Short task 1:
Give the records as a numbered list, covering the stretch from the line containing "Task: Activate the abcmedia sub domain" through the end of the records. Skip blank lines, and leave the pictures out of your answer.

Selected excerpt:
--
Instagram also plays into Facebook’s focus on mobile engagement and ultimately monetization of the fastest growing channel for Facebook. Facebook was initially centered on web browsers but are increasingly realizing the need to adapt to mobile where up to 50% of Facebook’s impressions occur. The Instagram acquisition helps Facebook to further embrace mobile consumption and further engage their users in this growing channel.
Facebook has been disruptive and innovative around advertising. Facebook is not focused on advertising it’s centered on building an engaged community who then shares brands, which are meaningful to them with their friends. Facebook ads stem from the content users are engaging with through sponsored stories and page post ads known as “word of mouth marketing at scale."
--
Pointing records for screenshots and pages

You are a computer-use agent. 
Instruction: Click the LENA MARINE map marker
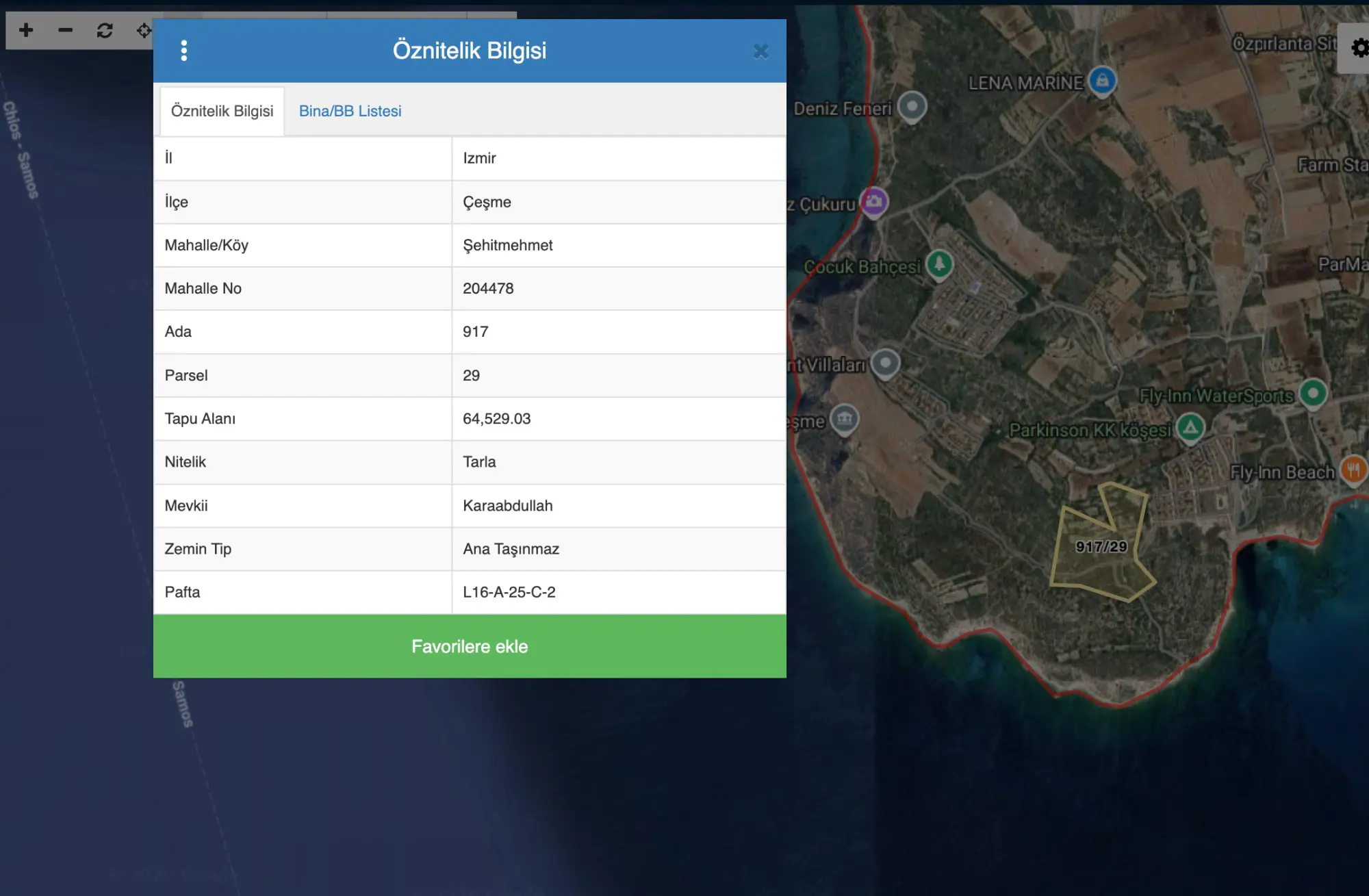tap(1102, 81)
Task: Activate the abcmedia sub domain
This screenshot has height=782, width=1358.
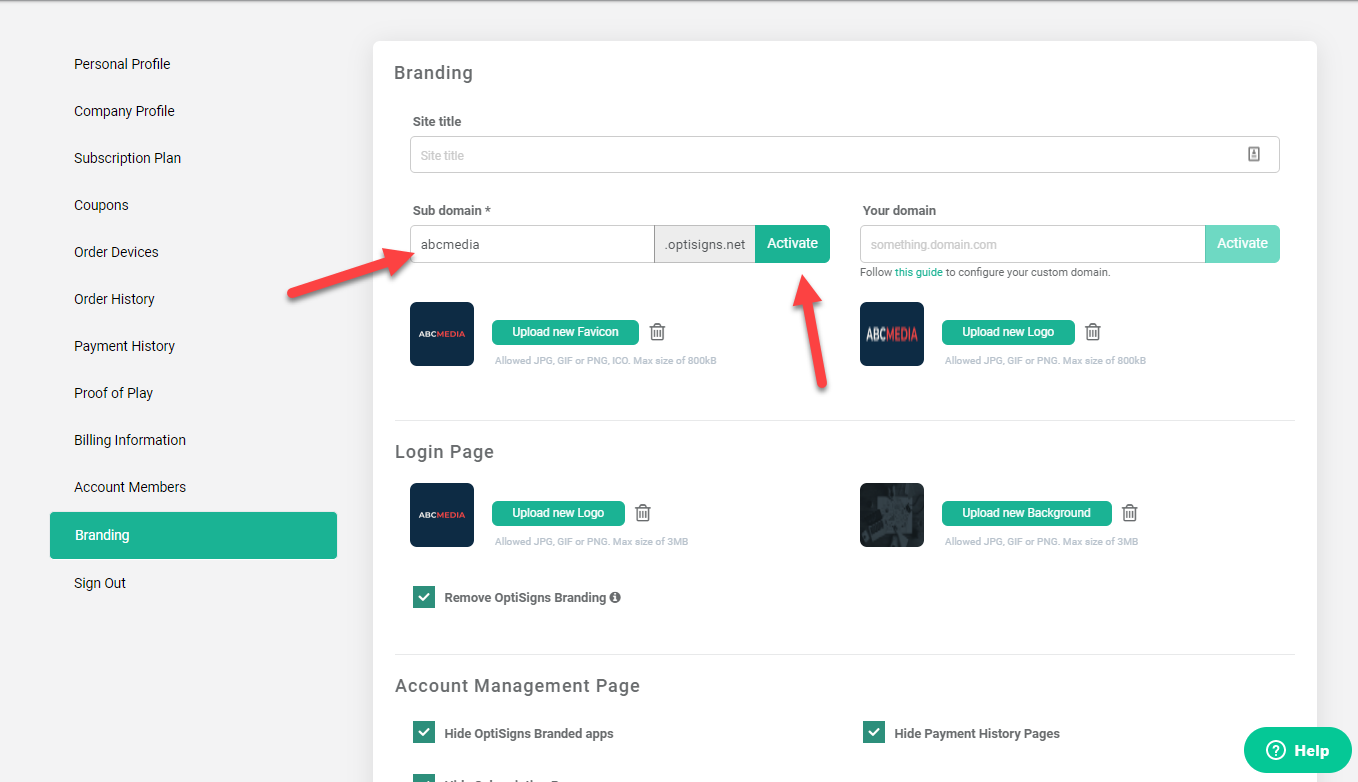Action: pyautogui.click(x=792, y=244)
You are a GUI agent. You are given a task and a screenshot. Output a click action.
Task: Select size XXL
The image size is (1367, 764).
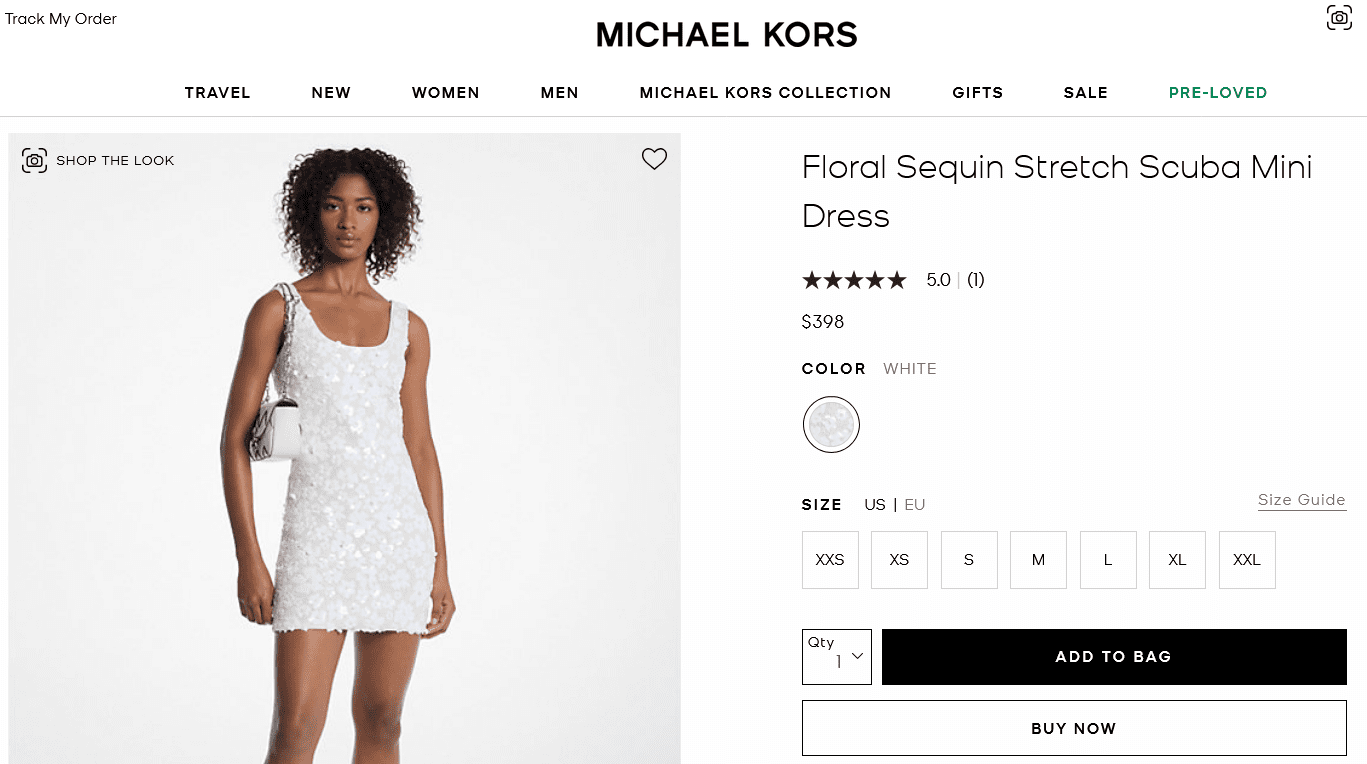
--
Short task 2:
Take the piece on Facebook, Instagram and mobile advertising further, starting right after its last sentence.

Expected output 1:
1. Task: Activate the abcmedia sub domain
2. This screenshot has height=782, width=1358.
3. Action: pyautogui.click(x=792, y=244)
4. You are a GUI agent. You are given a task and a screenshot. Output a click action.
5. Task: Select size XXL
6. The image size is (1367, 764).

Expected output 2:
Anne Frisbie, VP & Managing Director, North America, InMobi
"Facebook's acquisition of Instragram shows the importance and power of mobile application developers. Mobile developers continue to improve consumers’ lives, and are driving the hypergrowth of mobile towards becoming the primary media connection device for the planet. Instagram delivers a beautiful and socially empowering mobile experience, and it is great to see mobile app developers like Instagram rewarded for their valuable contributions. Facebook's increasingly becoming more focused on it's mobile strategy, enabling developers to continue to innovate and deliver ever greater mobile consumer experiences. Mobile will drive a majority of consumers connected lives in the future based in large part on the value that application developers deliver. Facebook’s billion dollar acquisition of Instagram is another sign of the increasing value and importance of mobile. No matter how successful you are already, it is critical to ensure that you are well positioned in being able to reach and engage audiences at scale in mobile."